Jangan Minder dengan Tulisan Kita

Oleh: Syahbana Syarif Palkan, Mahasiswa Institut KH. Abd. Chalim Mojokerto.

Berbicara mengenai penulis, saya rasa semua orang memiliki potensi untuk menulis. Baik itu puisi, cerpen, artikel, roman ataupun novel.

Tetapi kebanyakan dari kita tidak mampu merealisasikannya dalam bentuk nyata. Dari beberapa penulis yang sempat saya tanyai, kendala nya terletak pada awalnya saja. Biasanya penulis bingung bagaimana untuk memulainya. Padahal sudah ada banyak ide yang terkumpul di otaknya.

Tetapi jika mereka sudah menemukan kalimat awal yang menurut nya pas, maka tulisan itu pun akan mengalir seperti “sungai”.

Kendala selanjutnya adalah banyak nya ide yang ada di otaknya yang “Terkadang” sebagian dari mereka ingin membuat tulisan yang baru, tetapi tulisan sebelumnya belum selesai. Ini biasanya akan terus berlanjut dan berujung pada narasi yang tak kunjung selesai.

Ketika kita sedang membaca novel, puisi, roman, cerpen atau yang lainnya, pasti pernah timbul dalam benak kita “Saya juga ingin menulis seperti ini”,
“Menarik, saya juga ingin menjadi penulis”

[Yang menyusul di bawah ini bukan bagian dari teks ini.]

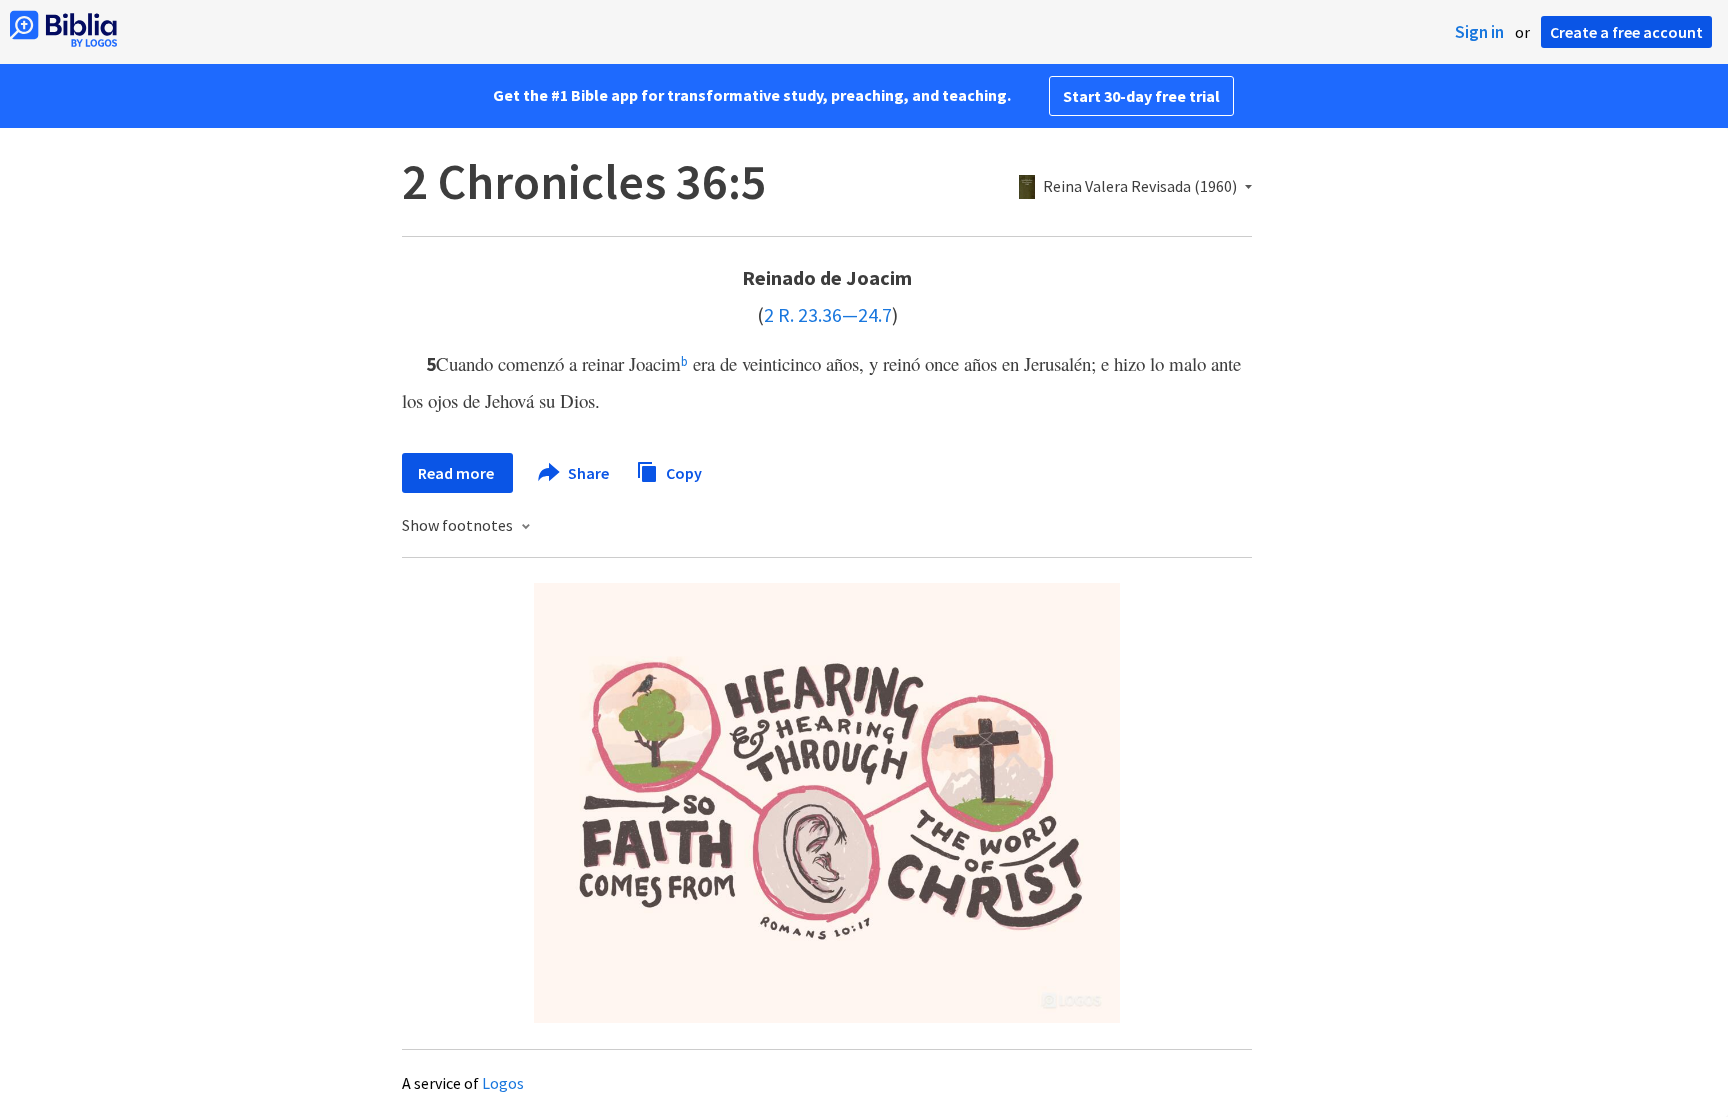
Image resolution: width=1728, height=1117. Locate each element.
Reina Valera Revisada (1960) (1140, 187)
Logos (503, 1083)
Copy (682, 472)
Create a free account (1626, 32)
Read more (457, 473)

Dari sini kita sudah bisa untuk memulai,hanya saja kita perlu action lebih. Kita bisa memulai dengan menulis apa saja yang terlintas di kepala kita,tidak mengapa jika kita memulai dengan menulis hal-hal yang klise. Yang terpenting jangan menjiplak atau plagiat. Menurut Albert Camus seorang filsuf, penulis, sekaligus jurnalis berkebangsaan Perancis,dalam bukunya yang berjudul “Menulis Itu Indah” mengatakan bahwa “Plagiat itu hanya berasal dari sebuah ketidakikhlasan”.

Tidak perlu takut mengenai penggunaan bahasa yang kurang baik,tidak baku atau apapun itu. Kita hanya perlu menulis apa saja yang ada di kepala kita. karena nantinya itu akan menjadi kerangka buat tulisan kita. Bukankah semua butuh proses?. “Coba dan terus mencoba”, itu kuncinya.

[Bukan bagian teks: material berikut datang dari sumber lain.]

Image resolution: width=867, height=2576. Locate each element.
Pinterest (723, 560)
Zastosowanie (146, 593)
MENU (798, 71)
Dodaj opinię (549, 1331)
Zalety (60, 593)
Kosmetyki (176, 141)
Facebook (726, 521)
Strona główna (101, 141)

Terakhir selalu ada kata “Tidak bisa”. Seperti apa yang saya katakan sebelumnya, semua orang memiliki potensi untuk menulis. Tetapi sebagian dari kita selalu mengatakan tidak bisa dan tidak bisa. Napoleon Hill dalam buku klasiknya Think and Grow Rich pada 1937 mengatakan, “Jika Anda bisa memikirkan sesuatu dengan jelas dan benar-benar memikirkannya, Anda bisa mencapainya”.

Dalam otak kita Allah SWT telah menciptakan suatu komponen yang kita sebut dengan Sistem Pengaktifan Retikuler (SPR) yang merupakan kumpulan serat saraf itu memiliki banyak fungsi penting. Dari mulai tidur dan bangun, bernafas, detak jantung, dan motivasi perilaku.

SPR adalah tempat pertemuan Sistem internal dan luar saling bertemu. Singkatnya SPR ini yang akan merespon,merangsang dan memotivasi otak. Jadi jika kita sering Mengatakan tidak bisa,maka kita benar-benar tidak akan bisa. Karena kata “Tidak bisa” itu lah yang diterima oleh SPR,yang hasil akhirnya menjadikan kita benar-benar tidk bisa.

Intinya jangan minder dengan tulisan kita, hargai apapun yang lahir dari pemikiran kita. Bisa jadi kita menganggap tulisan kita biasa saja, tapi malah memotivasi orang lain yang membacanya.